Um professor de lingüística já me confessou que as habilitações-ofício do curso de comunícação são uma "isca" para atrair as pessoas para a vida acadêmica, já que "a academia é o telos". O que acaba acontecendo é que, por força da obrigatoriedade do diploma, aspirantes a exercer um ofício simples que podia ser ensinado nos três anos de um segundo grau técnico têm que passar por quatro anos do que é em grande parte um programa de de doutrinação ideológica, uma escola de guerrilheiros midiáticos gramscianos. Não por acaso, a mídia cada vez mais é predominantemente de esquerda. Numa época em que os jovens estão (estamos, embora eu tenha tido um vislumbre do nirvana e pulado fora) suscetíveis a toda experiência de formação filosófica, passam anos a ouvir as maiores patranhas sobre a própria estrutura da realidade social tal como a experimentamos.

Acho que basta dizer que o meu curso de sociologia na faculdade de comunicação ignorou completamente que Weber e Durkheim existem, dedicando meses a fio a desfiar com minúcia as mais obscuras sutilezas das diferentes correntes de pensamento marxista. O pior acontece no período seguinte, quando apresentam Foucault e Deleuze a jovens que não conhecem Platão e Aristóteles. É trágico: uma juventude que conhece superficialmente o chique do pensamento de vanguarda francês sem ter tido contato com as bases mesmas da civil-ização moderna.

Daí você vê um Observatório da Imprensa publicando idiotices sobre a capilaridade do poder.

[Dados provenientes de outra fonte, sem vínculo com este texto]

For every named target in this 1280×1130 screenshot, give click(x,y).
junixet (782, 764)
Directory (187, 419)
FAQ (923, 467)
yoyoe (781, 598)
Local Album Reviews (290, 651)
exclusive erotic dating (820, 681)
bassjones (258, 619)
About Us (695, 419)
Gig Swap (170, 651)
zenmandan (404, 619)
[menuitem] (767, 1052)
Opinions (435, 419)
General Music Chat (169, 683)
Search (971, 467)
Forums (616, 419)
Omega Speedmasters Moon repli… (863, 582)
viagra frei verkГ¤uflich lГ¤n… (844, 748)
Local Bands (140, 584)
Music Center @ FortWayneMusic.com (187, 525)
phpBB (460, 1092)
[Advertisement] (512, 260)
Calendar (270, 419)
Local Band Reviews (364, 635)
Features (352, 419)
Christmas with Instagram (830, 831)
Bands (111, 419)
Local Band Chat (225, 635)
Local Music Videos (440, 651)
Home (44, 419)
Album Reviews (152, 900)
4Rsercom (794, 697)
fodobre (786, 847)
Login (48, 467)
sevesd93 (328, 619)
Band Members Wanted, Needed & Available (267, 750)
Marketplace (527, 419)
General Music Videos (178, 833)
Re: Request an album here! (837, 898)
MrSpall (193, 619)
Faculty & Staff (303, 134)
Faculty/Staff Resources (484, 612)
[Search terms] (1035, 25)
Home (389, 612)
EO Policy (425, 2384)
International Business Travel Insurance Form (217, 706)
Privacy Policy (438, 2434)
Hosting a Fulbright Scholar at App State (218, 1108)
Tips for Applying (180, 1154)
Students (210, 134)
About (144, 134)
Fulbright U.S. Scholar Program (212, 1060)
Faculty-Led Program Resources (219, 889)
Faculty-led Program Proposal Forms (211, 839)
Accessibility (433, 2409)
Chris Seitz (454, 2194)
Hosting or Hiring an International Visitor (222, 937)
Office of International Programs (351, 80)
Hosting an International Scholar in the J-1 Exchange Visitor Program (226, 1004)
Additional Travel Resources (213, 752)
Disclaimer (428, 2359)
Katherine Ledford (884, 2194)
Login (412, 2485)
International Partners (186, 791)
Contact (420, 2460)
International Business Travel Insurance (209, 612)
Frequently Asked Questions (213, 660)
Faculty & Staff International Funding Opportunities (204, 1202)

É claro que a situação é menos extrema em outras áreas. Certamente academia e prática são muito mais próximas na outra área com que tive algum contato, a economia. Enquanto o jornalista vai ouvir no seu primeiro dia de estágio que "na prática a teoria é outra", um economista precisa saber derivar porque precisa saber derivar. E precisa saber muito mais. É por isso que economista nenhum arruma estágio no segundo período e começa atuar direto na ponta do processo produtivo como aconteceu com a amiga minha que mencionei.

O bacharelismo sempre foi uma característica brasileira - o título de doutor sempre foi por excelência a forma de ascensão social. O problema é que a universidade agora é vista como a única forma de aprender um ofício valorizado pelo mercado de trabalho, o que a torna, a fortiori, a única forma de "subir na vida". É ESSA A ORIGEM DE TODOS OS PROBLEMAS DA UNIVERSIDADE BRASILEIRA.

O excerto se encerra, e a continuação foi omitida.